Последняя остановка: Аушвиц Сара Лейбовиц

Поезд затормозил, а потом, дернувшись, остановился под скрип тормозов. Было утро четверга, 18 мая 1944 года. С понедельника мы были заперты в товарном вагоне, в полной темноте, грязные и голодные. Нашими спутниками на этом пути были слезы, тоска и ужас перед неизвестностью.

Теперь мы сгрудились вместе и со страхом ожидали, когда снаружи откроют замки. Некоторые говорили, что ничего хорошего не может последовать за поездкой в товарном вагоне – из тех, в которых обычно перевозили скот из Польши в Германию. А я тем временем думала, что даже животных наверняка содержали в лучших условиях, чем нас, человеческих существ. И если таково было путешествие, то что говорить о пункте назначения?

И все равно во мне теплилась слабая надежда, что, возможно, нас с моей семьей – моим отцом, матерью, пятерыми младшими братьями и сестрами, – а также всех евреев, которые прибыли в этом товарном вагоне, ждет лучшее будущее. Чего еще могла ожидать юная девушка? Мне было пятнадцать лет и десять месяцев. Меня звали Сури Гершковиц из деревни Комят[1], входившей в Чехословакию, когда я там родилась, а потом, в результате аннексии накануне войны ставшей частью Венгрии.

Мы угодили в товарный вагон тремя днями ранее, прямо из Мукачевского гетто[2], которое само по себе было адом на земле. Мы еще не знали, сколько мучений ожидает нас по пути в другой ад – огромный и бесконечный.

У дверей вагона не было ступенек. Молодежь забиралась сама, а старикам помогали те, кто уже оказался внутри.

Попав в вагон, я была потрясена тем, насколько он грязный и вонючий, потому что до нас в нем перевозили скот. Пол был мокрый и скользкий. Кажется, кто-то пытался вымыть его, прежде чем загонять внутрь людей, но поскольку уборка производилась в спешке, пол не успел просохнуть и тут же покрылся отвратительной липкой жижей.

Первое, что мы заметили, – в вагоне не было сидений. Всем пришлось стоять, прижавшись друг к другу.

Нам велели не возмущаться и подчиняться сопровождающим. Объяснили, что двери вагона запрут снаружи, а отопрут только по приезде. Их можно будет открыть только «там», потому что «там» ждут люди, у которых есть ключ. Но где это «там», мы не знали. Никто понятия не имел, куда мы направляемся.

Когда мы сели в вагон, моего двоюродного брата Шони Соломона назначили в нем старшиной. Даже не знаю, кто именно назначил; помню только, что он отвечал за всех. Ему было девятнадцать, и он жил в соседней деревне Богровичи. Шони был сыном моей тетки, сестры отца, Фейге.
* * *
» **Что сделать**:
Сколько лет было Шони Соломону, которого в отрывке назначили старшиной вагона? Отвечайте только по отрывку, ничего не беря со стороны.

» **Набор данных**:
* * *
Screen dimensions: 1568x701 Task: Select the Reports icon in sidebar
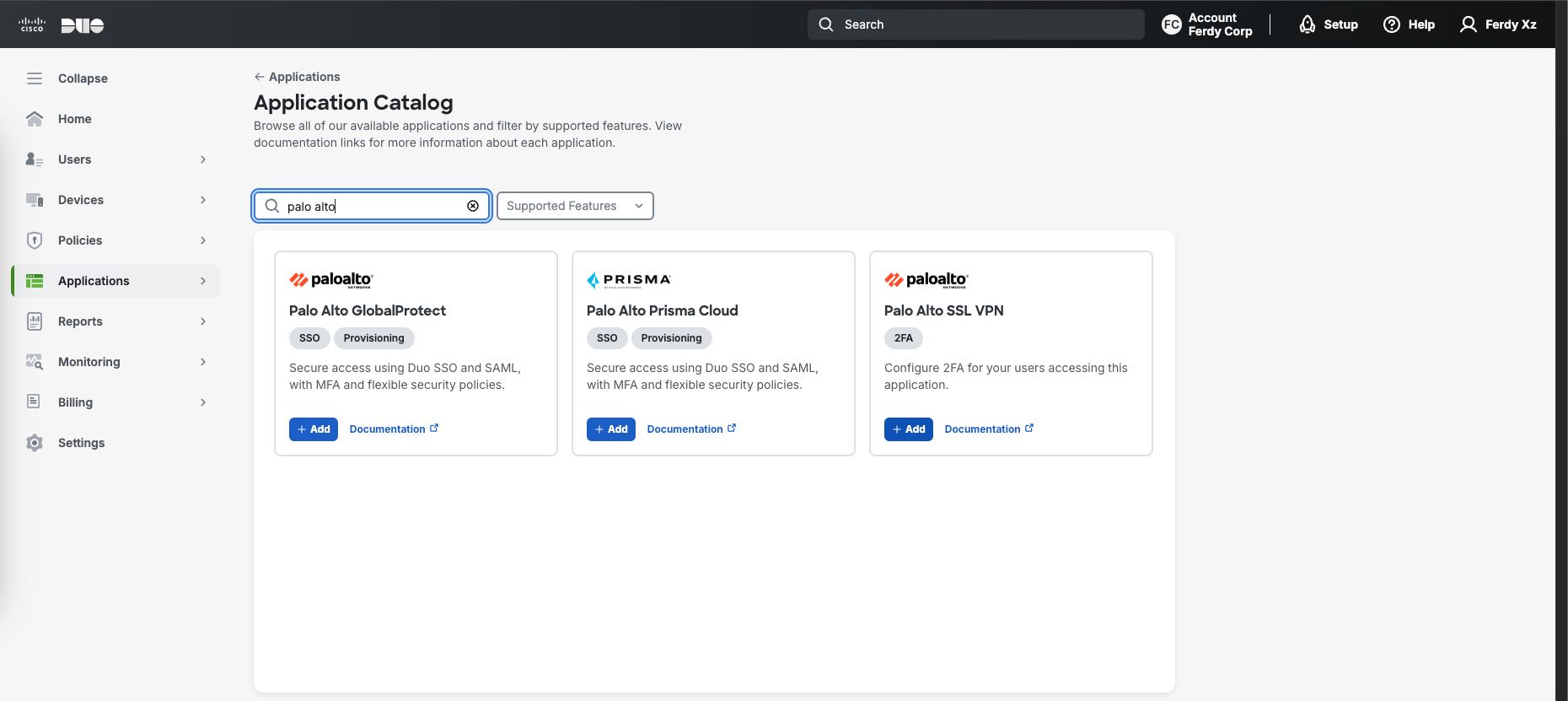click(35, 321)
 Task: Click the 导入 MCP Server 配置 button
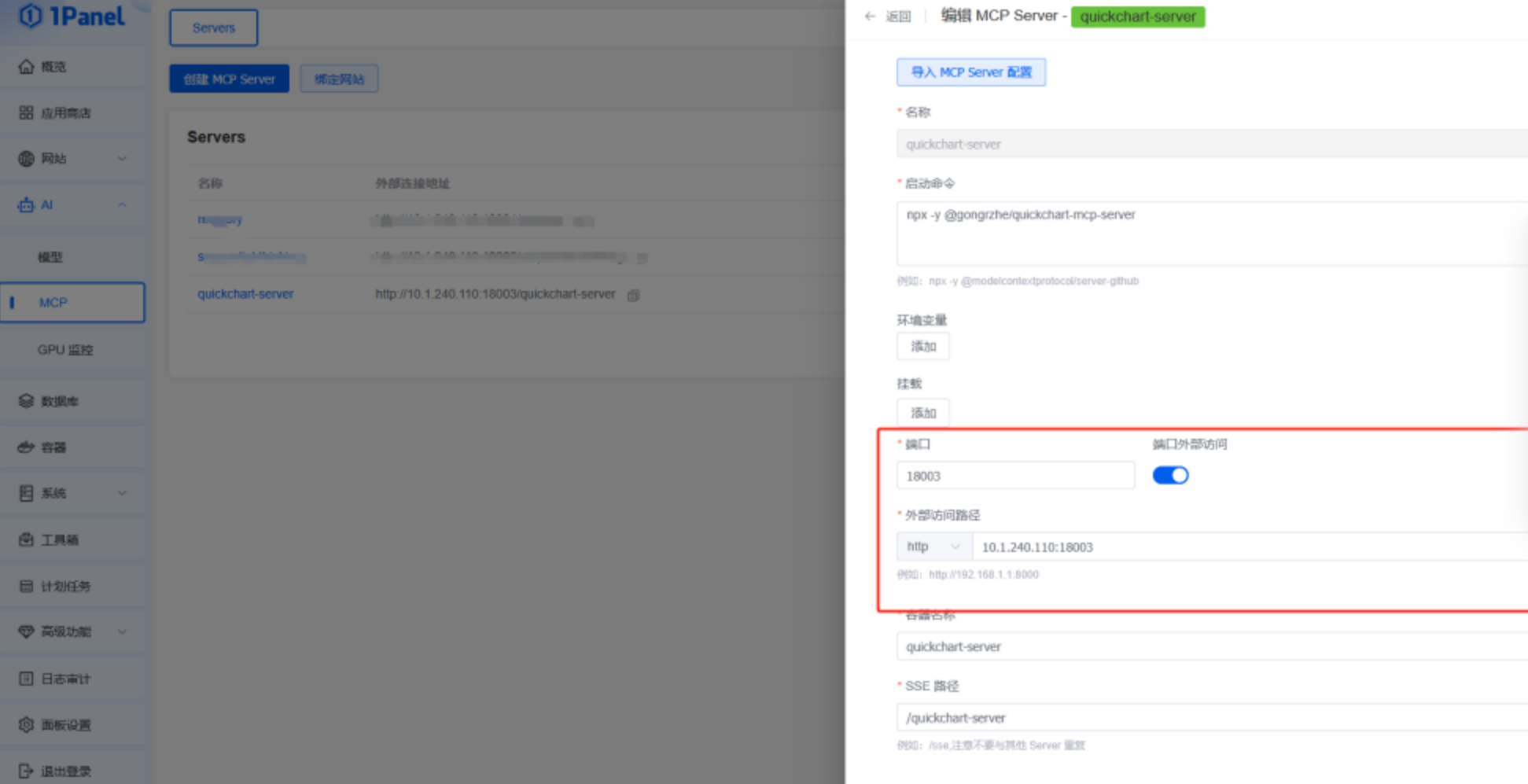pos(970,72)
* * *
» **Ответ**:
Девятнадцать лет.